- [Entrées de données enregistrées]:
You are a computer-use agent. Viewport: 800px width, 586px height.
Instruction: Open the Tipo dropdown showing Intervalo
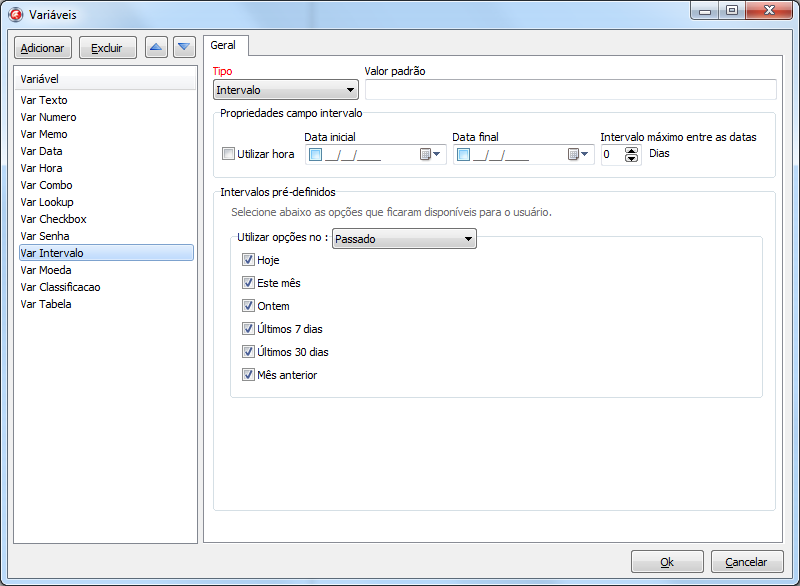click(286, 90)
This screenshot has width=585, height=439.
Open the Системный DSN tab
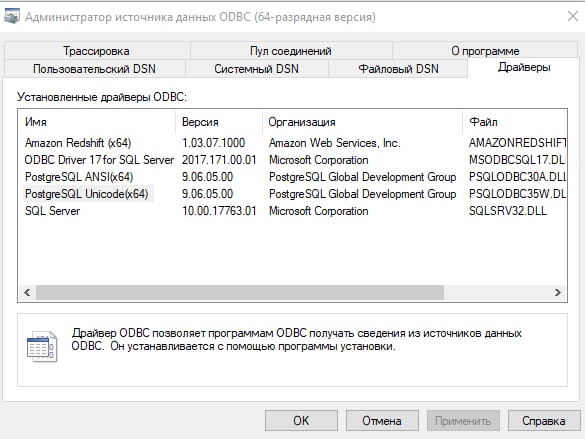(x=257, y=69)
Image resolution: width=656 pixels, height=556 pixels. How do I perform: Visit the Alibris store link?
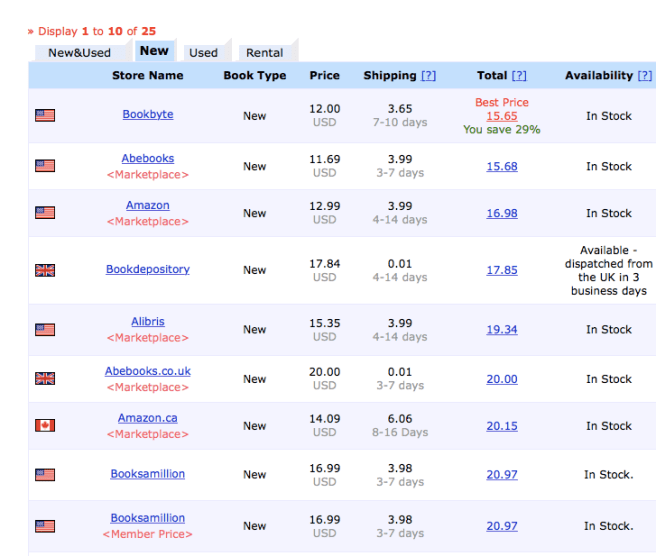pos(148,322)
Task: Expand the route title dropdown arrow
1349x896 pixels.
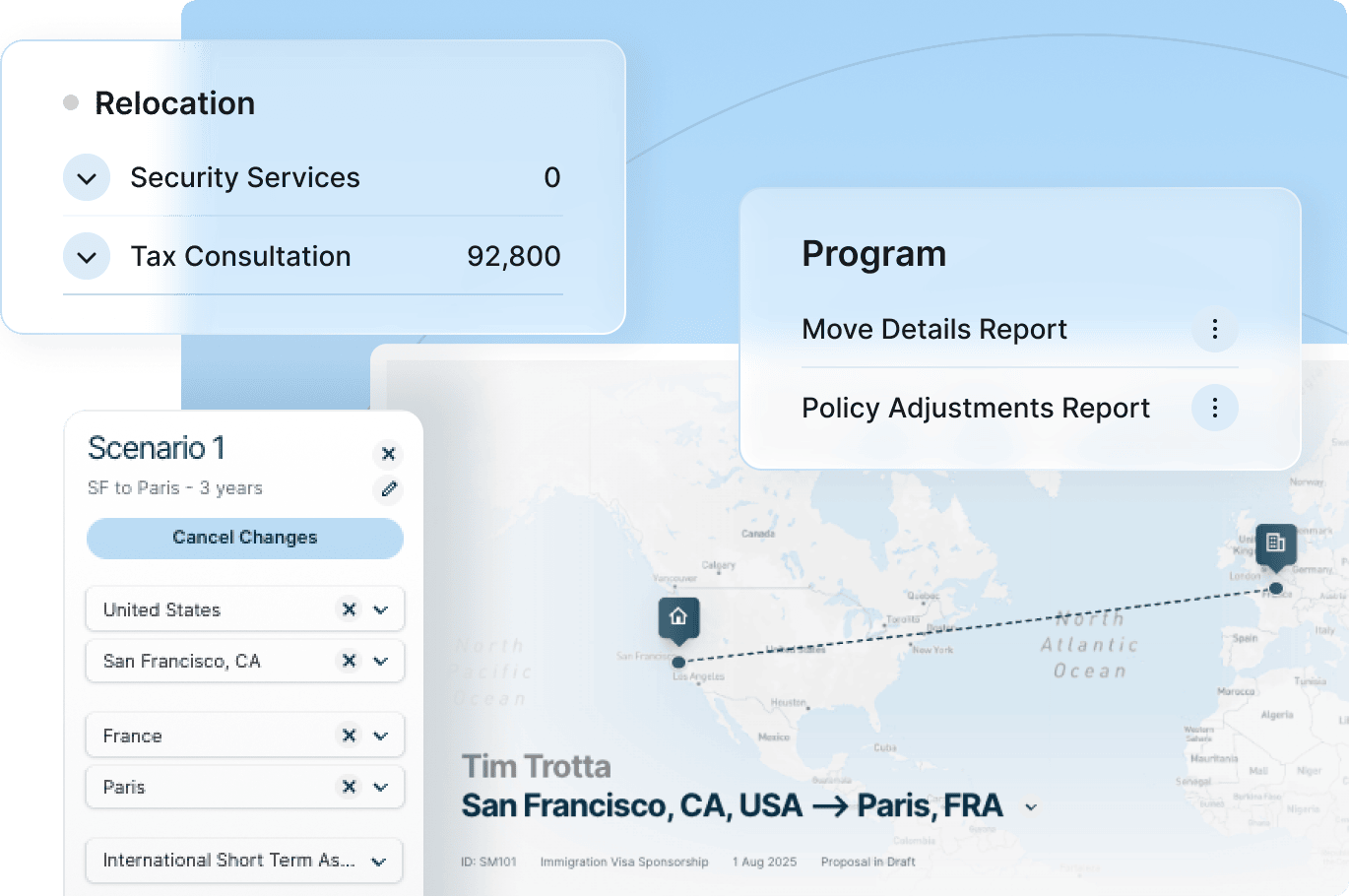Action: coord(1031,807)
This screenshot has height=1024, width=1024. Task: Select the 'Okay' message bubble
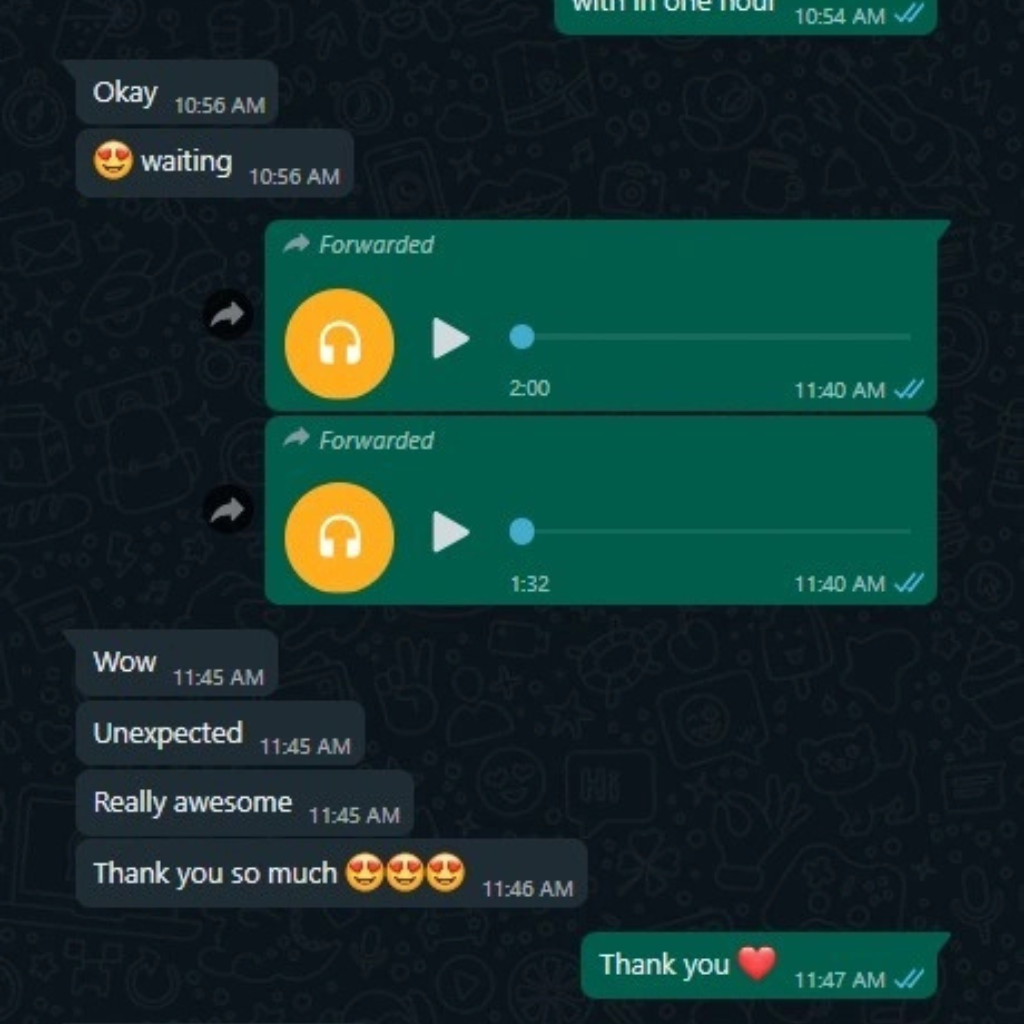[176, 93]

- [CONSIGNES DE TRAVAIL]: Modifiez l'ensemble des items en remplaçant « screenshot » par « capture », sans rien changer d'autre. N'incluez pas les images dans votre réponse.

- [RÉSULTAT ATTENDU]:
You are a computer-use agent. Viewport: 800px width, 586px height.
Instruction: Open the Tipo dropdown showing Intervalo
click(286, 90)
This capture has width=585, height=439.
Open the Системный DSN tab
(x=257, y=69)
Image resolution: width=656 pixels, height=556 pixels. How do I perform: Visit the Alibris store link?
pos(148,322)
Task: Expand the route title dropdown arrow
1349x896 pixels.
Action: coord(1031,807)
This capture has height=1024, width=1024. Task: Select the 'Okay' message bubble
[176, 93]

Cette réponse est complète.